This repository contains the implementation of our experiments on parameter-efficient fine-tuning (PEFT) methods for adapting BERT to downstream task. Read the paper

Research Questions

In this project, we investigated:

  1. Which PEFT method performs best (LoRA, Houlsby adapters, or Adapter+) in terms of accuracy and parameter efficiency on a binary classification task (CoLA dataset)?
  2. Do all transformer layers need adapters?
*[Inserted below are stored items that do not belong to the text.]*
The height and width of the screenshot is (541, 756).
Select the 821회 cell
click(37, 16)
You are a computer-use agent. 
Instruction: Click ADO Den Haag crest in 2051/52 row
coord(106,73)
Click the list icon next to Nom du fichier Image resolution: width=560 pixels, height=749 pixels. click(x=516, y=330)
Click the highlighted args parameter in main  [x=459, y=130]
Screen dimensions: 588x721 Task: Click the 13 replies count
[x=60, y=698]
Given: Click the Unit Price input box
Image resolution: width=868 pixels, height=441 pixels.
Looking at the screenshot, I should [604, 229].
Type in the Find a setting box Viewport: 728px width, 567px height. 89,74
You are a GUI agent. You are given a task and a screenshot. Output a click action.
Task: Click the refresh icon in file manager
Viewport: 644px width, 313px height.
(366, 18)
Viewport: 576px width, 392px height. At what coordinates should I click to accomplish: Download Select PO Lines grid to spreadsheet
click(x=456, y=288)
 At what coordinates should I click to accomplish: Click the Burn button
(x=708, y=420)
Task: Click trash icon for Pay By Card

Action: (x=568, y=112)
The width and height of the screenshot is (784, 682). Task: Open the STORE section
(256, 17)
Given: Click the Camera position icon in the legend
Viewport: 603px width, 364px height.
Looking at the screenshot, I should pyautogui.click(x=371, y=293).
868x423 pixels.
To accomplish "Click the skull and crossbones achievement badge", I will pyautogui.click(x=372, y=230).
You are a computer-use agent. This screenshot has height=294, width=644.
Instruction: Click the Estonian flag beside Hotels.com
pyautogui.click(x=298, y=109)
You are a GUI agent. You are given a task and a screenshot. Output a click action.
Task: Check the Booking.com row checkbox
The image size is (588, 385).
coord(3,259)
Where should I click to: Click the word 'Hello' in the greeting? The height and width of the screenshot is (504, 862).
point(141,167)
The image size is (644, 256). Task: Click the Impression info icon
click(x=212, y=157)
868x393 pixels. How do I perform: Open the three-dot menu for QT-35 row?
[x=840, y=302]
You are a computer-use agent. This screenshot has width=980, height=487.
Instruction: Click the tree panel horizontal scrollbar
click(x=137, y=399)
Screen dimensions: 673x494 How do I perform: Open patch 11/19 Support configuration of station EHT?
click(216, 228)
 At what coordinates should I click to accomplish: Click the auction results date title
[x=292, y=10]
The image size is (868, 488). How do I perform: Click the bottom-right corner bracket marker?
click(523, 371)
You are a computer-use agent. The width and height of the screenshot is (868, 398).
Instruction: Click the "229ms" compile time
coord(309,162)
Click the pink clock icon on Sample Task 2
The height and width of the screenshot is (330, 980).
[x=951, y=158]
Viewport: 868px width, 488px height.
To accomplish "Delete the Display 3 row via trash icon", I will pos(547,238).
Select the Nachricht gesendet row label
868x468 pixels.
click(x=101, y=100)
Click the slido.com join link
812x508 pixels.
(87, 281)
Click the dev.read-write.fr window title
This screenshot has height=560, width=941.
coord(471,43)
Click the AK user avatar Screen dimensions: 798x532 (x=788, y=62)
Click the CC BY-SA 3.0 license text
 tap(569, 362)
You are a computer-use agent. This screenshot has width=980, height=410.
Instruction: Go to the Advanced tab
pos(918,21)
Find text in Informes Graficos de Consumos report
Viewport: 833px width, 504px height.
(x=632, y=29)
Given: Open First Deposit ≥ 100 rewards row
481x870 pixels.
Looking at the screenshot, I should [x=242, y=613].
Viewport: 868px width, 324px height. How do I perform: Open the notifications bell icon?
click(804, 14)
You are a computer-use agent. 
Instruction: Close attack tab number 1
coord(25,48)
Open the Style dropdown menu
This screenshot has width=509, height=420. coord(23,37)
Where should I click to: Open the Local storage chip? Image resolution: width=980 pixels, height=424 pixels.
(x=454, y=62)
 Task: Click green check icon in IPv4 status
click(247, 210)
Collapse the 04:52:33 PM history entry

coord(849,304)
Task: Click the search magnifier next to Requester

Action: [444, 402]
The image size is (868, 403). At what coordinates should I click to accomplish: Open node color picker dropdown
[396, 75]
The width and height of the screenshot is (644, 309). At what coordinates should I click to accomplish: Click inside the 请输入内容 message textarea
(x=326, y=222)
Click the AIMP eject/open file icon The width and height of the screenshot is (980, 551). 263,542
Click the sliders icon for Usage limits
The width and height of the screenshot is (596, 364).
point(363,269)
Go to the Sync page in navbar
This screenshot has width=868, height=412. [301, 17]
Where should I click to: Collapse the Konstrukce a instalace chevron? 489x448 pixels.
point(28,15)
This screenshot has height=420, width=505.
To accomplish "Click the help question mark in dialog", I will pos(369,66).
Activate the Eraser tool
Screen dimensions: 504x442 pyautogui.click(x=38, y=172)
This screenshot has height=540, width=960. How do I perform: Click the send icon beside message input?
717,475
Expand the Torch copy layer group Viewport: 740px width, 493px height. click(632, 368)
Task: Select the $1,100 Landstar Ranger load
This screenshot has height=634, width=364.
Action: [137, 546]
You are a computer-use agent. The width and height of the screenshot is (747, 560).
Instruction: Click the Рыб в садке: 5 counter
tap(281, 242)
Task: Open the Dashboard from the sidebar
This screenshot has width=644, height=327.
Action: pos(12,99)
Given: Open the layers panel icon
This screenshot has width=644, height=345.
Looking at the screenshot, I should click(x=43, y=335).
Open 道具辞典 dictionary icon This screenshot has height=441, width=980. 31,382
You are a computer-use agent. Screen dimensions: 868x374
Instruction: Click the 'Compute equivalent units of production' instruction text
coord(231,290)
Specifically, what happens if we remove adapters from lower layers?

Key Takeaways

  • Adapter+ is the most effective PEFT method for this binary classification task.
  • LoRA is stable but underperforms compared to adapters, even with similar parameter counts.
  • Layer ablation suggests that most gains come from higher transformer layers.

Running Instructions

Setup

  1. Install dependencies:
pip install -r requirements.txt
  1. Hugging Face Authentication:

1. Train Models

For Figure 4:

python train.py --figure figure4

For Figure 6:

python train.py --figure figure6

Output: Results saved to results_figure4/ or results_figure6/ directories with JSON files containing validation accuracy, parameters, and configuration details.

2. Generate Plots

For Figure 4:

python figure4.py

For Figure 6:

python figure6.py

Output: Displays plots showing parameter efficiency comparison and layer ablation study results.

About

Empirical study of LoRA and adapter-based parameter-efficient fine-tuning of BERT on CoLA.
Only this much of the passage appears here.